- Country: United States
- Language: English
- Genres: Science fiction and mystery short story

Publication
- Published in: More Tales of the Black Widowers
- Publisher: Doubleday
- Media type: Print
- Publication date: 1976

Chronology
- Series: Black Widowers
| The Unabridged | The Cross of Lorraine |

= The Ultimate Crime =

"The Ultimate Crime" is a short story by Isaac Asimov, dealing with a minor aspect of one of the Sherlock Holmes stories of Sir Arthur Conan Doyle. It is the 24th of Asimov's Black Widowers mystery stories, and it appeared in his anthology More Tales of the Black Widowers (Doubleday, 1976), which collects the second dozen stories of the series. It was written specially for that book. It subsequently appeared again in Sherlock Holmes Through Time and Space (Severn House, 1985), an anthology of stories written by different authors and co-edited by Asimov, and Another Round at the Spaceport Bar (Avon 1989).

==Background==
In 1973 Asimov became a member of The Baker Street Irregulars (BSI), a fan club for Sherlock Holmes enthusiasts. A requirement for membership was that each new member should write and deliver a paper dealing with some question concerning any of the Sherlock Holmes stories, but this was waived in Asimov's case since he did not know the stories well enough. However, in 1975 the BSI decided to publish a collection of such articles, and members Banesh Hoffmann and Michael Harrison asked Asimov to write one. Hoffmann suggested that he write about The Dynamics of an Asteroid, a fictional treatise on astronomy written by Holmes's arch-enemy, Professor Moriarty.
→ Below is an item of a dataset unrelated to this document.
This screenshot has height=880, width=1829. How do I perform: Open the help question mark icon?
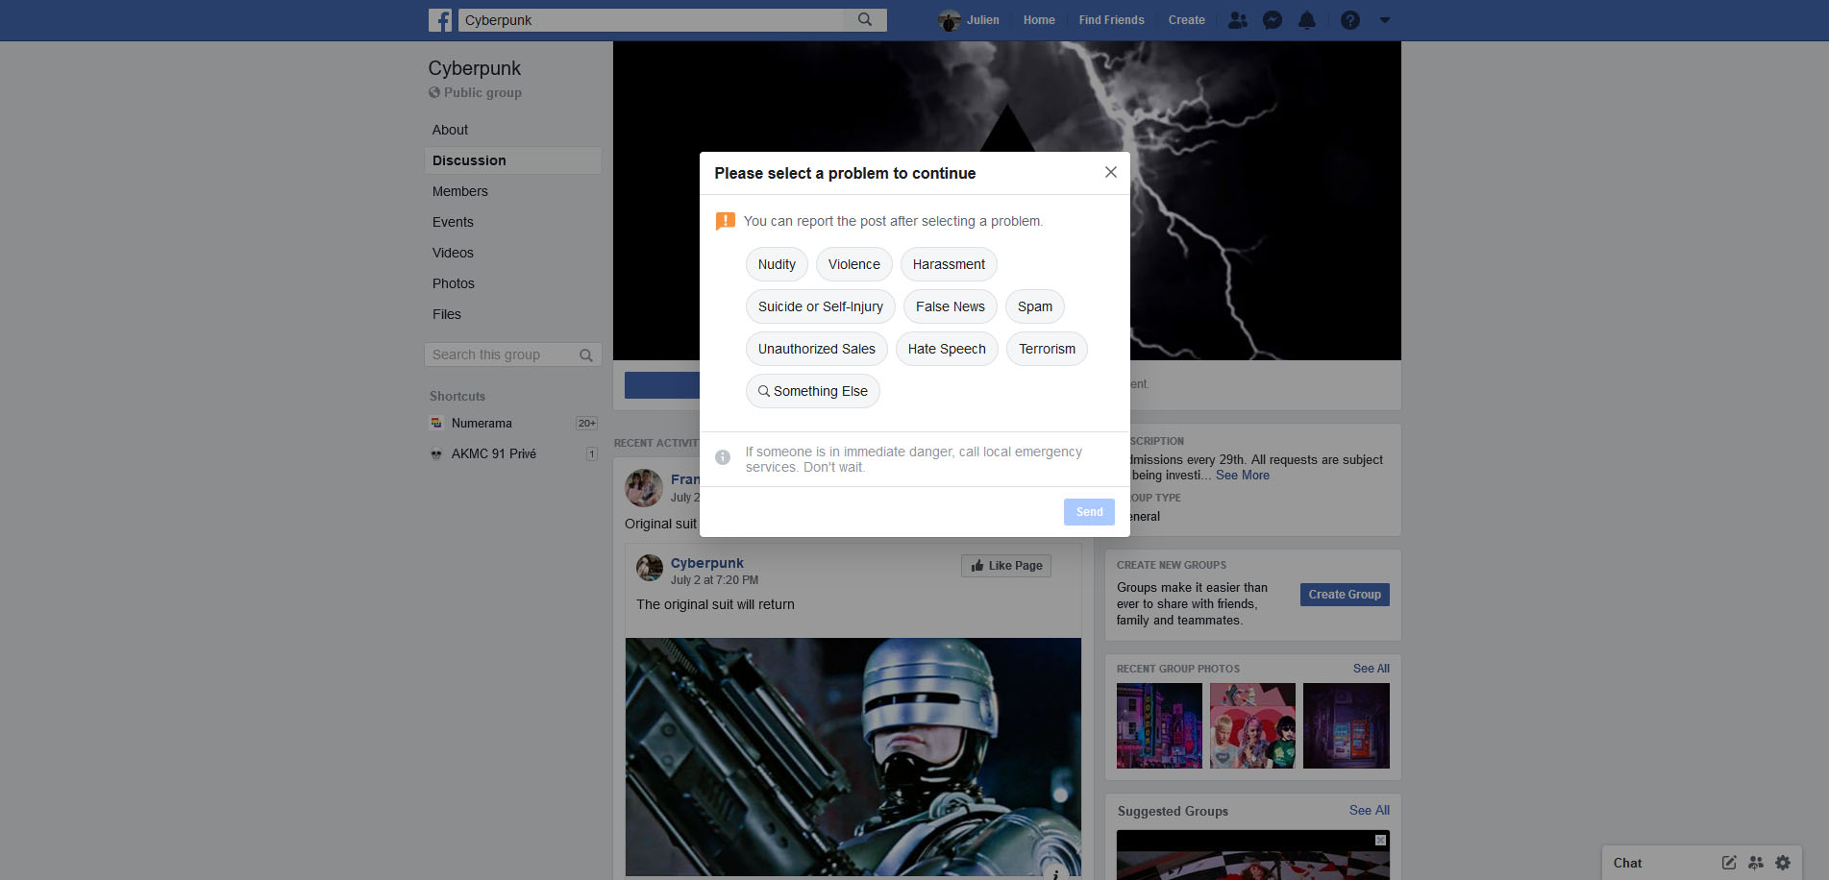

The Dynamics of an Asteroid is mentioned only once in Doyle's novel The Valley of Fear (1914), where it is described as a book renowned for containing such rarefied mathematics that there was supposedly no other scientist capable of fully understanding it. However, there were no other clues as to what its contents might be, since Doyle had written no more about it. Hoffmann therefore asked Asimov to speculate about what Moriarty might have written. This idea appealed to Asimov, and he wrote a 1,600-word essay on the matter, "Dynamics of an Asteroid", which was published in Beyond Baker Street: A Sherlockian Anthology (Bobbs-Merrill, 1976).

Asimov was so pleased with the result that he decided that his ideas deserved a wider audience, and so as soon as he finished writing the article he expanded it into a Black Widowers mystery story, "The Ultimate Crime", for publication in More Tales of the Black Widowers.

==Plot==

Ronald Mason is the guest at the monthly dinner of the Black Widowers club. He is a member of the Baker Street Irregulars, but he has never contributed an article on the subject of Sherlock Holmes, and this omission is causing him increasing embarrassment. He is determined to write something about The Dynamics of an Asteroid, but as he does not know very much about astronomy he has not been able to, so he appeals to the Black Widowers for their help.

The Black Widowers suggest various ideas, none of which are satisfactory. Finally Henry, the waiter, proposes a solution which meets with the approval of everyone, and which Mason decides to use. Henry's conclusion, which he works out from the title of Moriarty's treatise, the presumed date of publication (around 1875), and what was known about astronomy at the time, is that Moriarty must have written that the likely origin of the asteroid belt between Mars and Jupiter was a planet which exploded in the distant past. Henry further postulates that Moriarty may have intended to repeat such an event by calculating how to destroy Earth in a similar manner — the ultimate crime — and that for this reason the horrified scientific community, on finally realising what Moriarty had written, suppressed his work.